(Stored records)
*** Block opens ***
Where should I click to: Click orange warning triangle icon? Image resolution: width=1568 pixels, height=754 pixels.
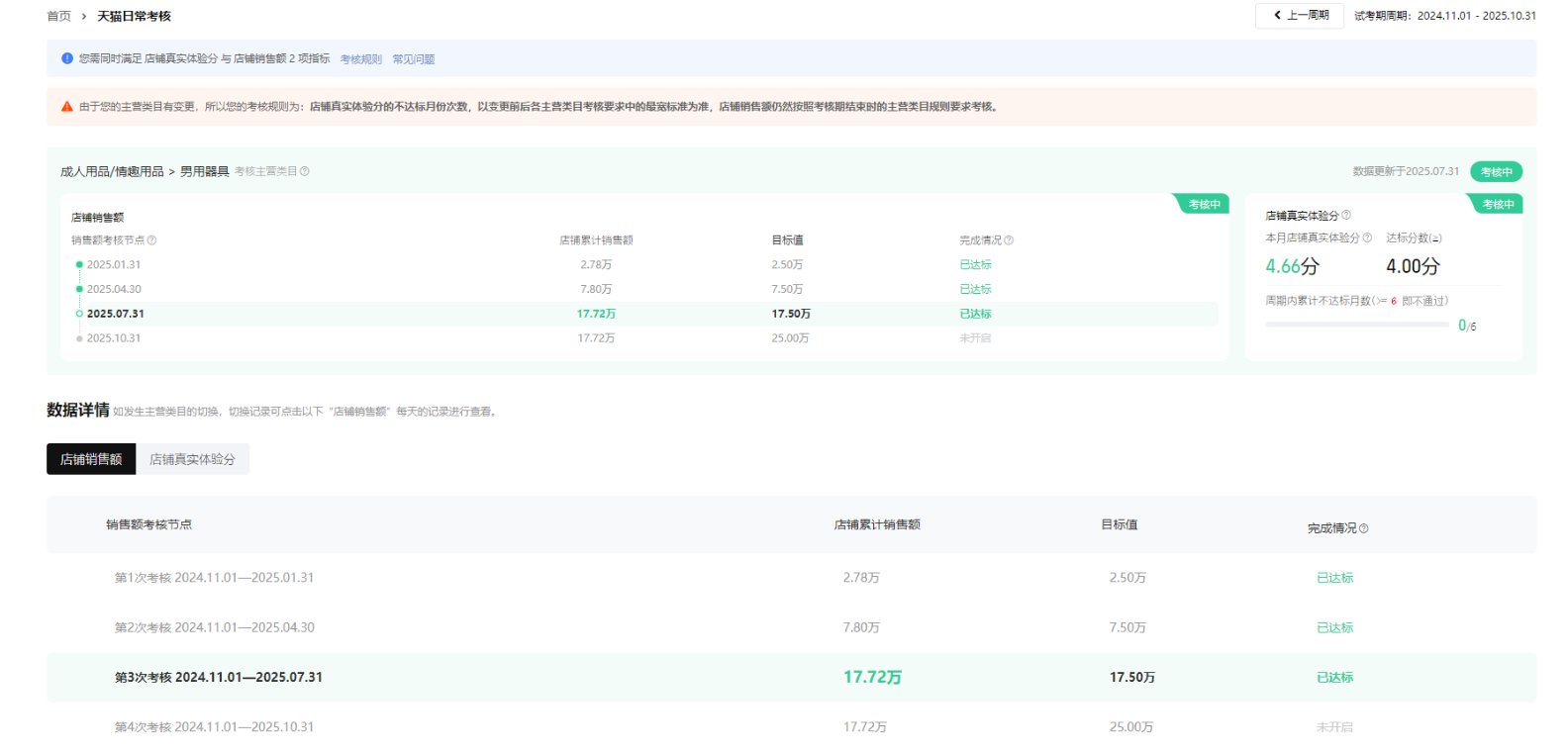(x=67, y=107)
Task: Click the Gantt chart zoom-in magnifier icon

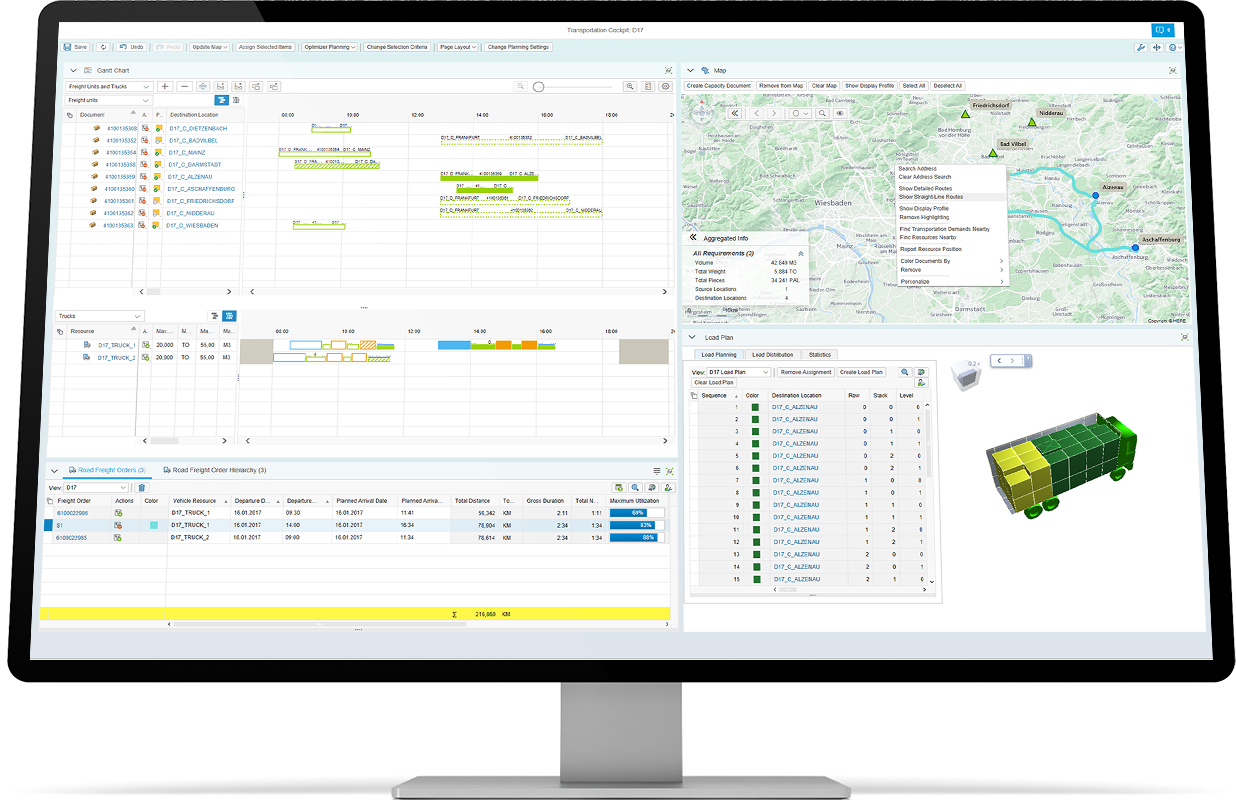Action: (x=630, y=87)
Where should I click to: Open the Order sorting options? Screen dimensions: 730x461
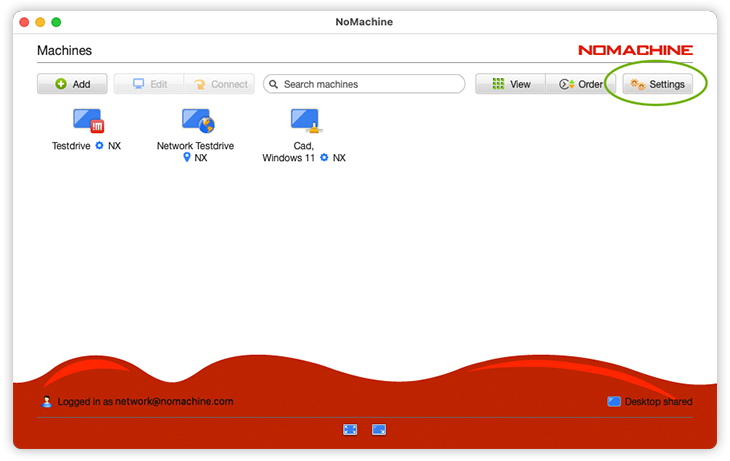tap(580, 85)
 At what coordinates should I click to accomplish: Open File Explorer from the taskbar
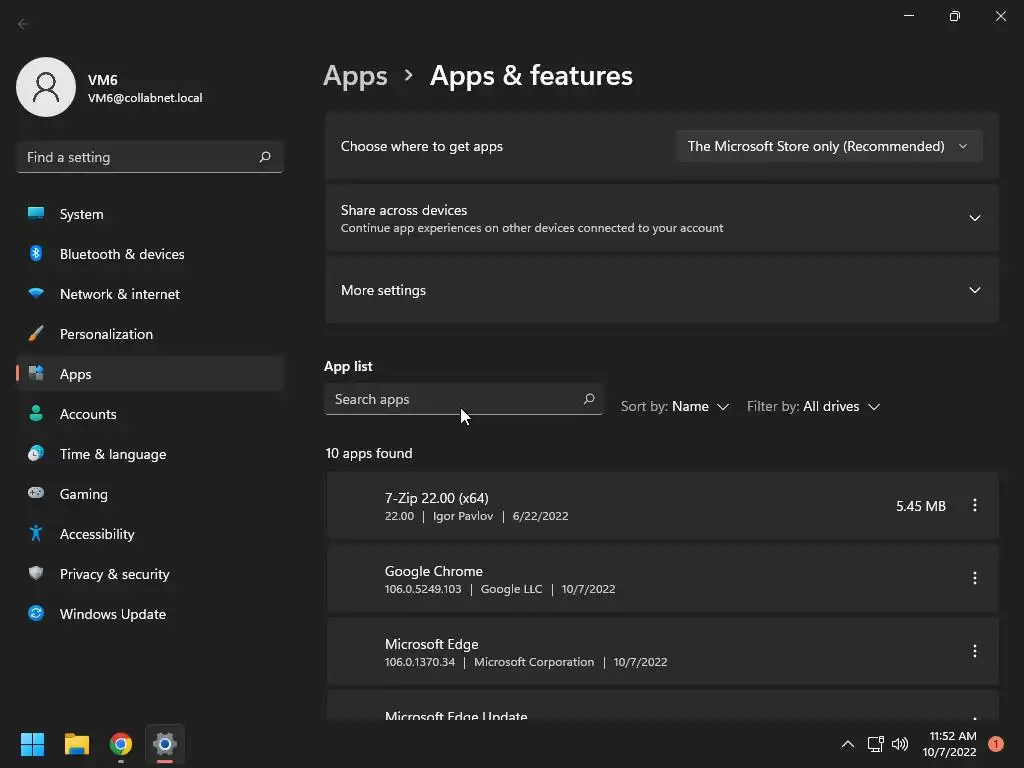[x=77, y=744]
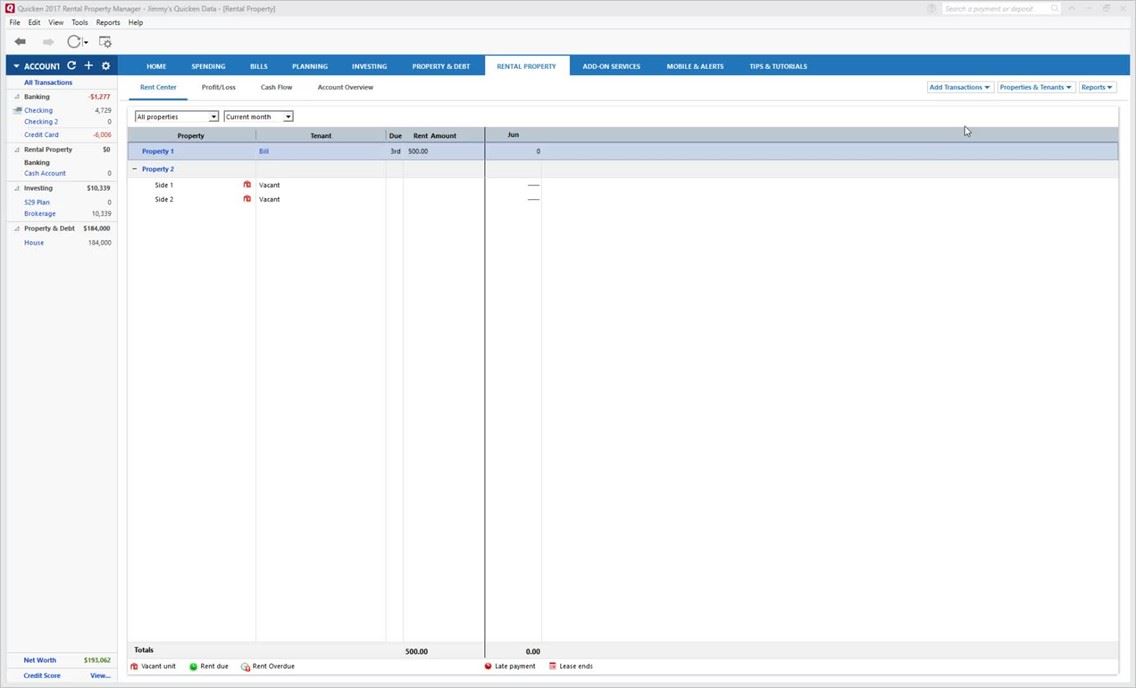Click the vacant unit icon for Side 2
The height and width of the screenshot is (688, 1136).
(x=247, y=199)
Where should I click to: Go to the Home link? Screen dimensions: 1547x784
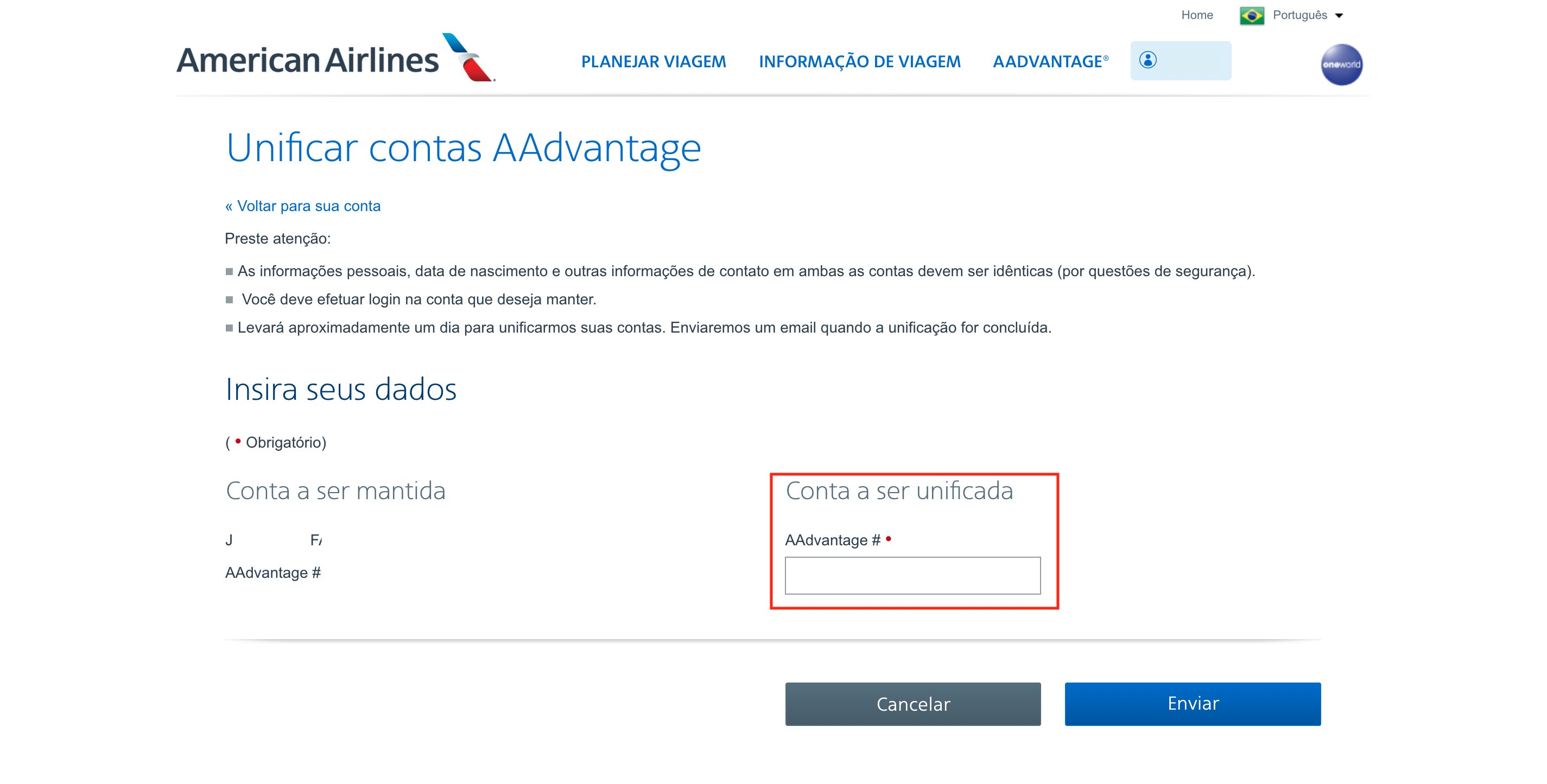(x=1196, y=15)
*** Block closes ***
Retype the lines starting with the one that holds "Where should I click to: Go" and ending with the last line of the data above, both included; skip the pictures.

Where should I click to: Go to the Home link? Screen dimensions: 1547x784
(x=1196, y=15)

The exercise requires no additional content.